- **Exercise aim**
Continue the graduation speech from its last sentence.

- **Text passage**
Congratulations class of Fall 2020! My name is Julia Miller, and I am graduating with Comprehensive Honors in Neurobiology and a Certificate in Studio Art. I am truly honored to be here today in celebration and recognition of all we have achieved.

Graduation is often regarded as the end of a University chapter and the beginning of “the rest of our lives”. But really graduation marks a period of transition and reflection – we pause to honor every triumph and pitfall that lead us here, to this moment. We take stock of who we have become.

Like most of us at some point in our lives, I have grappled with the daunting question of who I am. At times I feel pressure to define myself with easily digestible labels to benefit a society that prefers categorizing people. But this is problematic because it implies that everything we are can fit in a tidy box on a shelf when in reality each of us contains the complexity of an entire ecosystem. And, like ecosystems, we are unique, ever-changing, and impossible to neatly catalog.

- **Recorded data**

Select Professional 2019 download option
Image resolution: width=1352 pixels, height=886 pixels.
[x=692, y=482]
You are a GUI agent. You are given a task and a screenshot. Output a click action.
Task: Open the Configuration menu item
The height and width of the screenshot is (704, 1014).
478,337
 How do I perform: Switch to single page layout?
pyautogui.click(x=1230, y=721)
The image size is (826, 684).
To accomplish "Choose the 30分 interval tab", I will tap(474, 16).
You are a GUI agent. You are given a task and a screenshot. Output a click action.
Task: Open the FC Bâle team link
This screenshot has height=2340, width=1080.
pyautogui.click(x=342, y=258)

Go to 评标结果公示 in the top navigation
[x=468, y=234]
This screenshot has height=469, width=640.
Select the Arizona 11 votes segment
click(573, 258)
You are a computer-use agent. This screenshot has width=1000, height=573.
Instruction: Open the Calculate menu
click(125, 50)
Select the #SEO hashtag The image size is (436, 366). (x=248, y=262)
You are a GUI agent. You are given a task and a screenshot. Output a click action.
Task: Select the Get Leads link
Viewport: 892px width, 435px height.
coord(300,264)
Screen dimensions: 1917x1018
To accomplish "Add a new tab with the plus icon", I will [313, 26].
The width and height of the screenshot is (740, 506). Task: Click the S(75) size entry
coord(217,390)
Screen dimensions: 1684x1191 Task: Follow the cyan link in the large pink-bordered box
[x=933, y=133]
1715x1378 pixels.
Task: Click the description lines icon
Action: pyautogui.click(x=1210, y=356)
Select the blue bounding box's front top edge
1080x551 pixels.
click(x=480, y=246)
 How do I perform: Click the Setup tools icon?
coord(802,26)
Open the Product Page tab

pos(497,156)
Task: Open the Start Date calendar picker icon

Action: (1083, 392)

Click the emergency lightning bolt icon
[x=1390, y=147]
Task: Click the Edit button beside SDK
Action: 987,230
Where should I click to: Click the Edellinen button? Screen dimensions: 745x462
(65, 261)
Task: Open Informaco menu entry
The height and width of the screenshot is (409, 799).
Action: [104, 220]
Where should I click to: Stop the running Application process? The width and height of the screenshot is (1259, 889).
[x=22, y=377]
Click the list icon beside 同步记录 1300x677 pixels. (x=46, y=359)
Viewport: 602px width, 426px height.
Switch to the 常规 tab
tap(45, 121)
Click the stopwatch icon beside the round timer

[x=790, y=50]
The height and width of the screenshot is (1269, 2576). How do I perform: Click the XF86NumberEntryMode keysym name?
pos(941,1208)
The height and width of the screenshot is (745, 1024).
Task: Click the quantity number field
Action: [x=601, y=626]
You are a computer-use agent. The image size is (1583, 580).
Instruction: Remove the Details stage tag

- **Answer for this exercise**
Many of us saw University as the chance to resist these boundaries and categorizations, to thoroughly explore every facet of ourselves, to identify our limitations and push beyond them into the unknown, and to satisfy our deep curiosity about the world and our place in it. Our time in the Honors Program provided the framework for each of us to chase these goals in a way that was individually meaningful. We were given the space to create an academic experience that reflected and complemented who we were – everything that we were.  Charged with this task, we unapologetically pursued a host of interests from language, music, studio art, and history to scientific research, computer programming, global health initiatives, and mathematics. We immersed ourselves in cultural and spiritual communities and worked to become better educated about the pressing social issues of today.

We became students of life. Each distinct experience shaped the living topography of who we are now, filling in gaps, smoothing edges, fashioning connections – remodeling our ecosystems. We were irrevocably altered, but in ways that could only be described as “harmonizing”.  In diversifying our knowledge we became more balanced versions of ourselves. That is who we are. We are many things, but we are balanced.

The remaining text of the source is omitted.